L'Alta Corte, presso la quale il 44enne ha presentato ricorso contro la condanna, lo ha assolto senza riserve. Aveva il diritto di invocare la legittima difesa. Considerati i precedenti tra la "sfortunata coppia", aveva tutte le ragioni per tenere la donna a distanza. Non era chiaro quali altre misure avrebbe potuto adottare. Aveva avvertito la donna. Inoltre, non l'aveva minacciata direttamente con gli spari, ma solo spaventata. Se i due si fossero incontrati direttamente, "il rischio sarebbe stato molto alto" che lui sarebbe stato nuovamente accusato falsamente.

La corte ha definito scandaloso il fatto che le sue varie denunce penali per violazione di proprietà privata, falsa accusa e molestie telefoniche siano state ignorate. "Mi chiedo come avrebbe reagito il sistema giudiziario", ha osservato il giudice che presiedeva la corte, "se la stessa cosa fosse successa a una donna invece che a un uomo"

 

Commento VeV

"Questa non è una pagina per la giustizia", ​​afferma il presidente della Seconda Camera penale dell'Alta Corte.

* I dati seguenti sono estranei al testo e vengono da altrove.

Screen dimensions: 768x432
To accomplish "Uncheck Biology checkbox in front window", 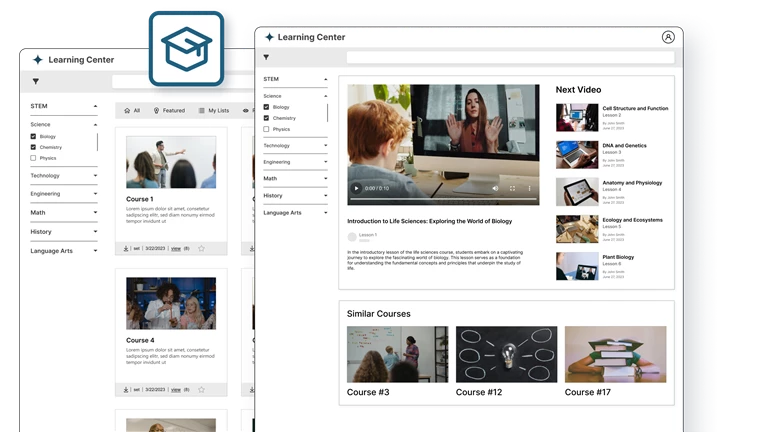I will point(266,107).
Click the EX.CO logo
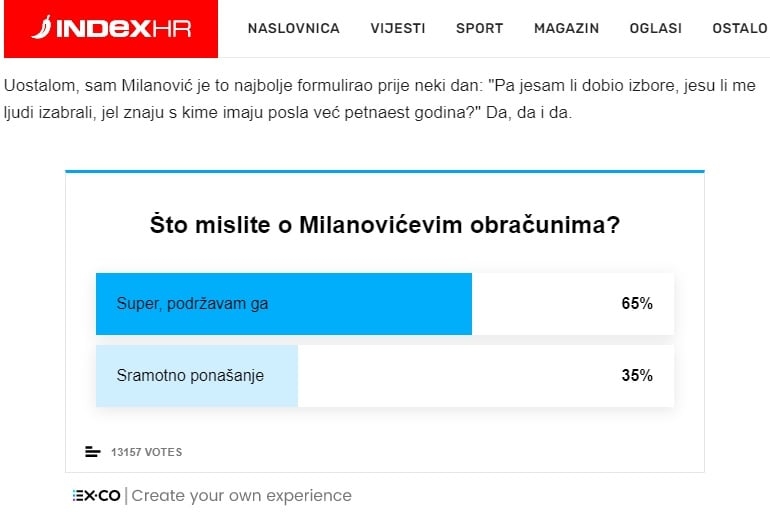The width and height of the screenshot is (770, 532). [96, 496]
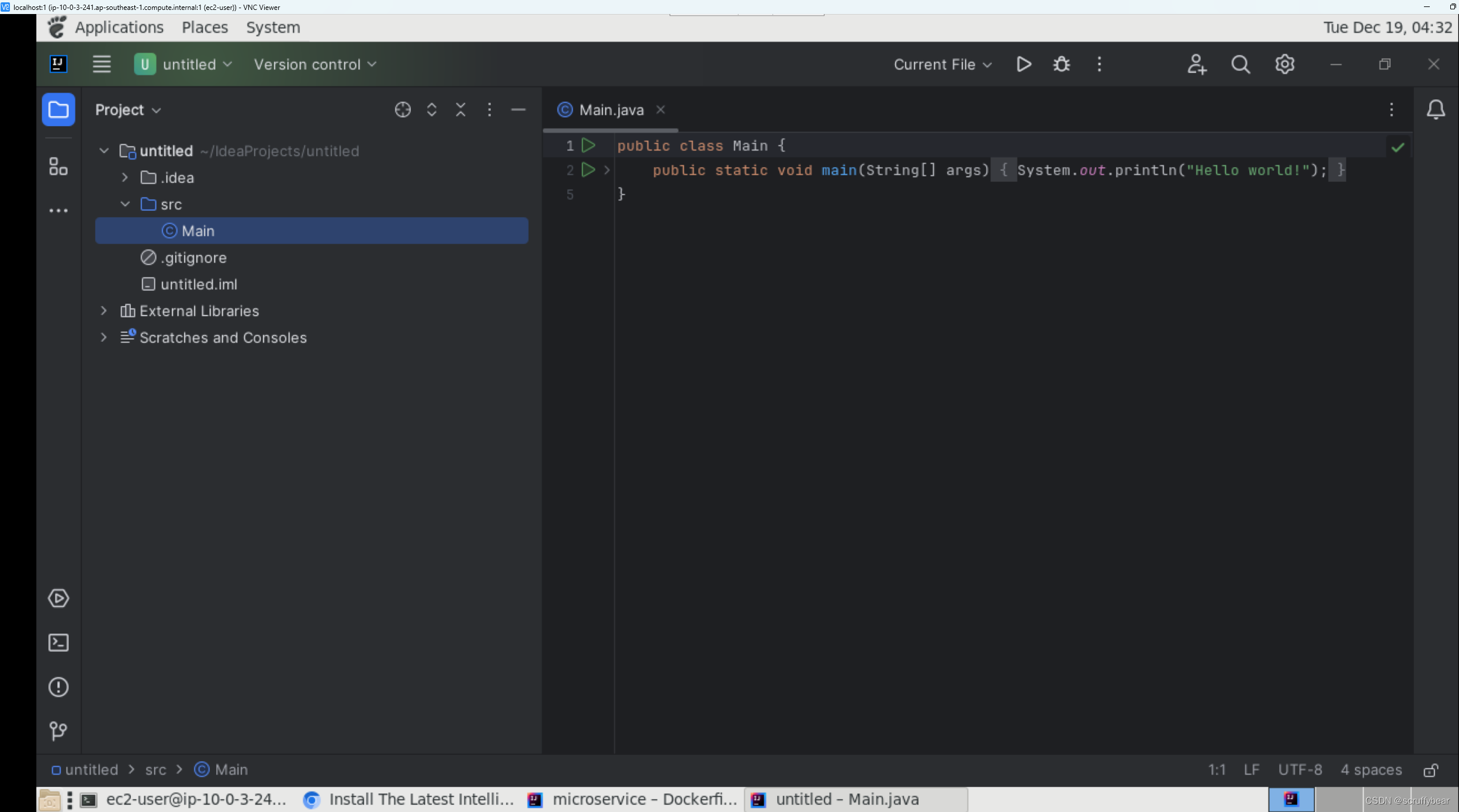Screen dimensions: 1459x812
Task: Select Current File run configuration dropdown
Action: pyautogui.click(x=940, y=63)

E poi, proprio alla fine, dice: "Mi chiedo come avrebbe reagito il sistema giudiziario se la stessa cosa fosse successa a una donna invece che a un uomo"

Il giudice Reinhold Schätzle merita un grande elogio in questo caso. Ha giustamente riconosciuto che, come spesso accade, il sistema giudiziario era cieco di fronte a un problema in questo caso. Lo ha riconosciuto e ha posto rimedio. Per questo, merita gratitudine e riconoscimento.

Sarebbe auspicabile che venissero prese più decisioni di questo tipo. Le decisioni dovrebbero essere guidate da una visione imparziale dei fatti, piuttosto che dai pregiudizi e dalle opinioni preconcette spesso evidenti.

Ovunque venga posta la domanda del giudice: "Cosa sarebbe successo se la stessa cosa fosse successa a una donna?", bisogna adottare anche questo atteggiamento; allora il nostro sistema giudiziario diventerà più equo e la nostra società un po' più equa.